● **Collected data entries**:
--------

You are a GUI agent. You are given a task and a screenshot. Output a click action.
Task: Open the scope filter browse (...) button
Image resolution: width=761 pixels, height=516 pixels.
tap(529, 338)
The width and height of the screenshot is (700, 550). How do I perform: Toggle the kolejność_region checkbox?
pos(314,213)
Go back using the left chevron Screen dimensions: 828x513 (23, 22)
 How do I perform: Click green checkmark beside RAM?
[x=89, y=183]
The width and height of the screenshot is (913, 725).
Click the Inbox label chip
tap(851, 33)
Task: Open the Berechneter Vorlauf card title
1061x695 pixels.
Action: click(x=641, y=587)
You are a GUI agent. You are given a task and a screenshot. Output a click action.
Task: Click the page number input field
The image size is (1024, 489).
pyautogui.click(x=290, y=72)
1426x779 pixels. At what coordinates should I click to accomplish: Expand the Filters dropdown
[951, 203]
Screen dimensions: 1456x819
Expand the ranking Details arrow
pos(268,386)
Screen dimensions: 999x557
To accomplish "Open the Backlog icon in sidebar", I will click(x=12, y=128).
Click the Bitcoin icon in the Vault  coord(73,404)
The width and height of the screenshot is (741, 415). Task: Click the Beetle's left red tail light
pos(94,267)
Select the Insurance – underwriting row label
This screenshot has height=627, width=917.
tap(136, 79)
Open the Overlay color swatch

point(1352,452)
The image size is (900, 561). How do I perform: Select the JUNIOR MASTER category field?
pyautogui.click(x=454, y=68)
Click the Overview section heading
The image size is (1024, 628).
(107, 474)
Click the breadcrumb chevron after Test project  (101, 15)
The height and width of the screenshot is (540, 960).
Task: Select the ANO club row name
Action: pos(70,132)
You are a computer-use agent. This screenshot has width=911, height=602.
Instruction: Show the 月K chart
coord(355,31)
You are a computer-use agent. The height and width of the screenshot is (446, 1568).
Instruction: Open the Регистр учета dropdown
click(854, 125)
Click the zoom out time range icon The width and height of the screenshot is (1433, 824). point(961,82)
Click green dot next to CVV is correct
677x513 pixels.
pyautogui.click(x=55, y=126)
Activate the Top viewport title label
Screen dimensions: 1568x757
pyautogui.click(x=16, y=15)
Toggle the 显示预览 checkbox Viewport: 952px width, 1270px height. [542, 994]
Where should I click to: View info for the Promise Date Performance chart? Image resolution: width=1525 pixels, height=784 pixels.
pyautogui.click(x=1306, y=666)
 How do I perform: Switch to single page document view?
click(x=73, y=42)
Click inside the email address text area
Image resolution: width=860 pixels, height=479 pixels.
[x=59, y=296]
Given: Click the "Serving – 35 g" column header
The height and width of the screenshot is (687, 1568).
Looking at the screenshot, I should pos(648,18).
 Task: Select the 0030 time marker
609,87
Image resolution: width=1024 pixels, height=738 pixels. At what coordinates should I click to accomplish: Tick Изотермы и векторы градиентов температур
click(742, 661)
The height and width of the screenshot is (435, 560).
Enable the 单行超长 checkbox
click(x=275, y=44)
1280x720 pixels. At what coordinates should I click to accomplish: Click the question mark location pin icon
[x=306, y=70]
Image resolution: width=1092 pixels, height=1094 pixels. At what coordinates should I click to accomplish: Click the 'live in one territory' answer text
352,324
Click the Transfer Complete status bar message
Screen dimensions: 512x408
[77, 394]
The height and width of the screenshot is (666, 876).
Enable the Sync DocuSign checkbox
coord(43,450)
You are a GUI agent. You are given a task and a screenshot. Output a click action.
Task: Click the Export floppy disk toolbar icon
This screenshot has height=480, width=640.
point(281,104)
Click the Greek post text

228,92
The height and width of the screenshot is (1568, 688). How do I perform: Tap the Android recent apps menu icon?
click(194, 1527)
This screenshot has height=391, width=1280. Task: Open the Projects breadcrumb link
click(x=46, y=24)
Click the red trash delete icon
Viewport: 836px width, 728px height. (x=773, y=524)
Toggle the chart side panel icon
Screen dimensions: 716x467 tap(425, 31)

--------

● **TASK DETAILS**:
Output the data from the line containing "This screenshot has height=391, width=1280." through the end of the data, inclusive, as a numbered list, omitting any blank lines.

● **ANSWER TO THE PROBLEM**:
1. This screenshot has height=391, width=1280. Task: Open the Projects breadcrumb link
2. click(x=46, y=24)
3. Click the red trash delete icon
4. Viewport: 836px width, 728px height. (x=773, y=524)
5. Toggle the chart side panel icon
6. Screen dimensions: 716x467 tap(425, 31)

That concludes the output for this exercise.